**Work instruction:**
Beginning at the line containing "Task: Click the sky user account avatar", give again every line through the end of the data, unchanged and with both ends included. Drop any pictures.

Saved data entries
=== Section Start ===
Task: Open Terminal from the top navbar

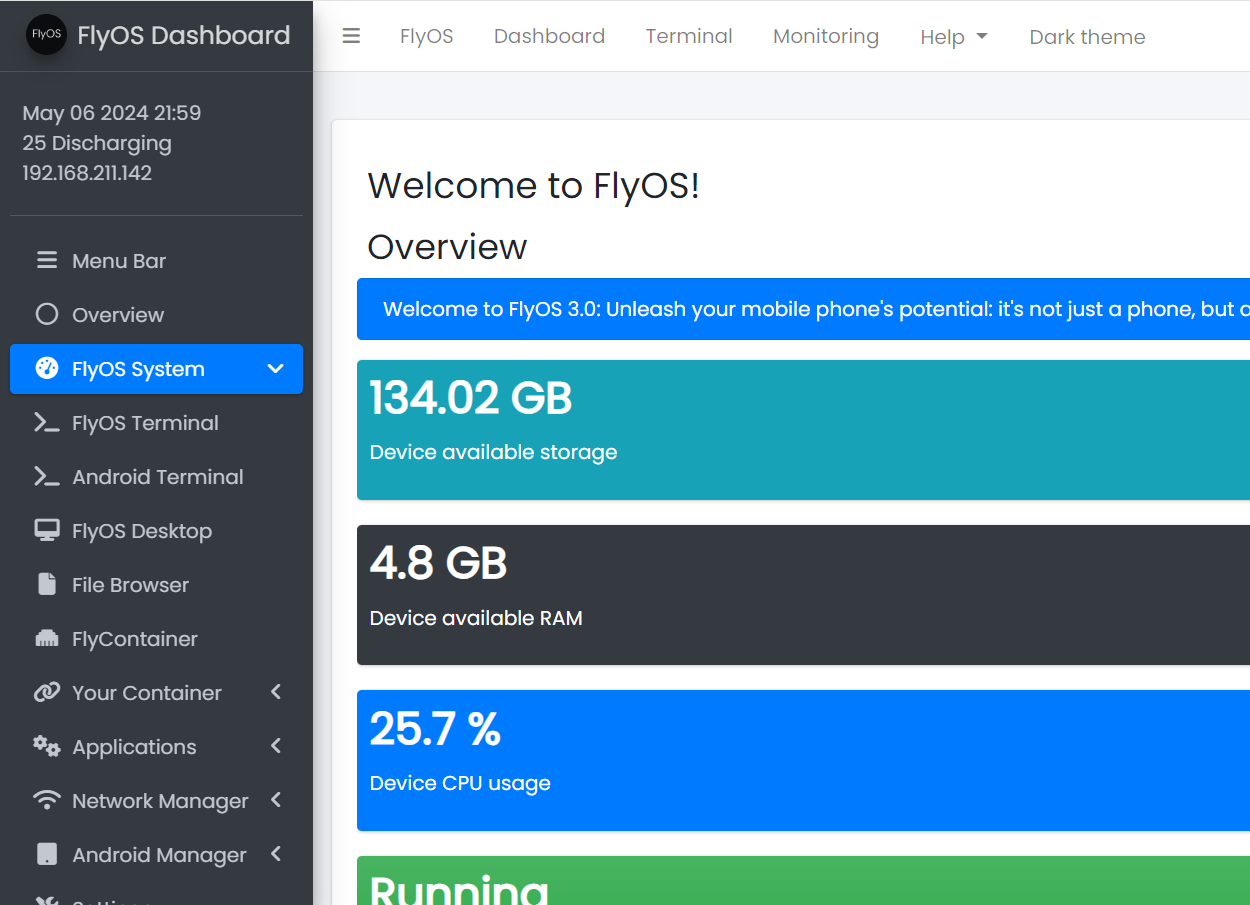Action: pos(689,37)
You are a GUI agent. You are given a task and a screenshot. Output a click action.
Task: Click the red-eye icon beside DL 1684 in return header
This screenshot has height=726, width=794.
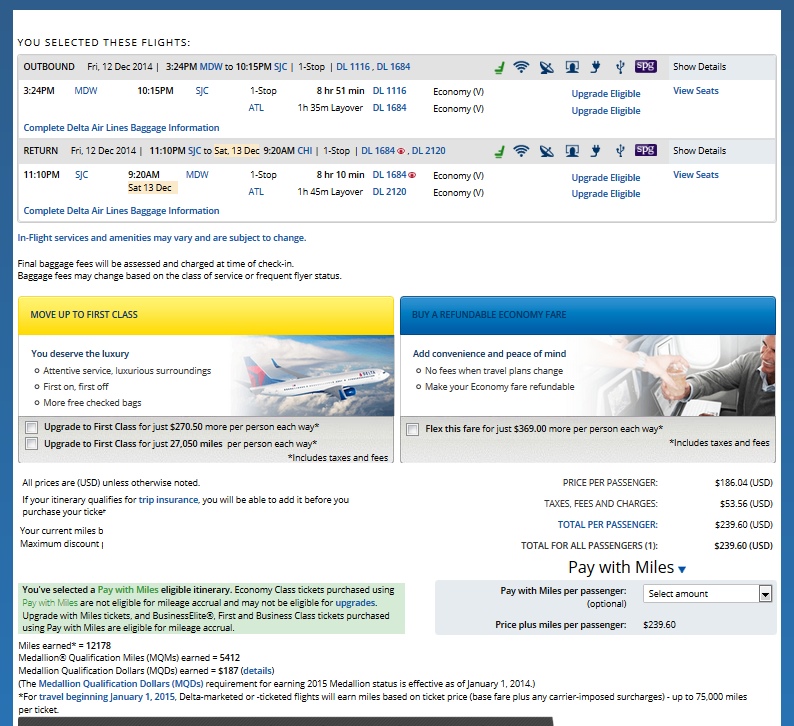(402, 151)
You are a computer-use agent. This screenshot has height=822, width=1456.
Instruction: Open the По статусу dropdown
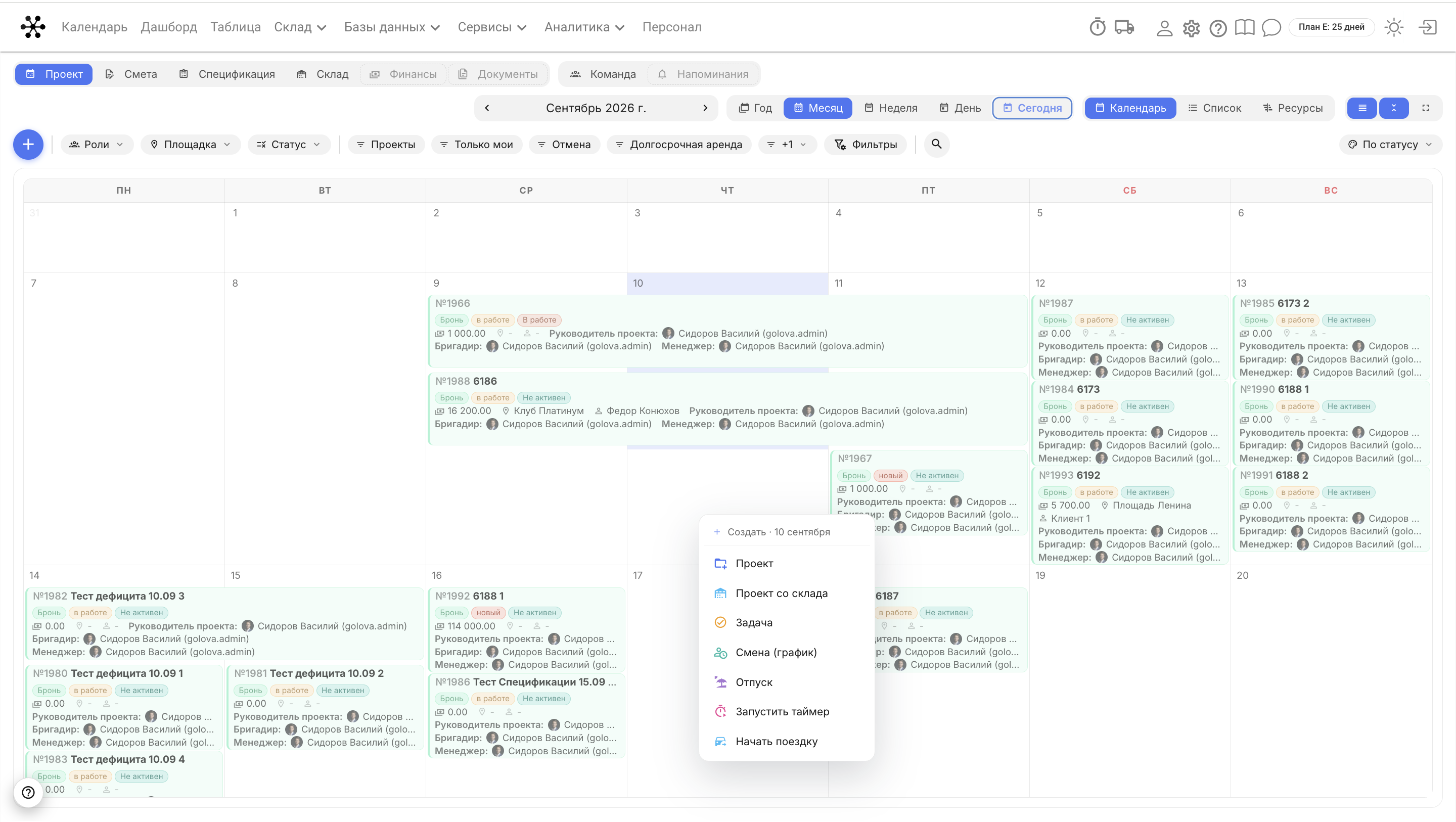point(1390,145)
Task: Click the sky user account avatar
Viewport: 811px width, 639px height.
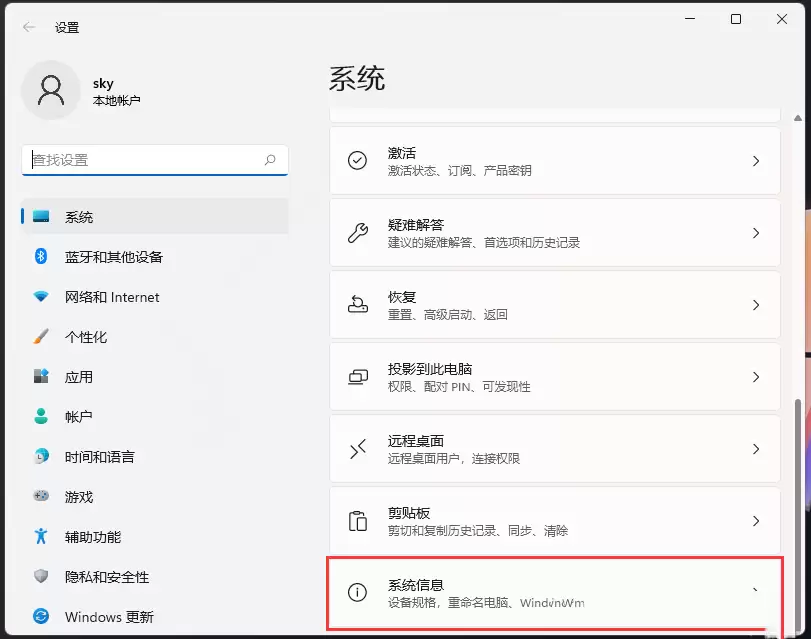Action: [50, 90]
=== Section End ===
**Task answer:**
Task: Click the sky user account avatar
Viewport: 811px width, 639px height.
Action: [50, 90]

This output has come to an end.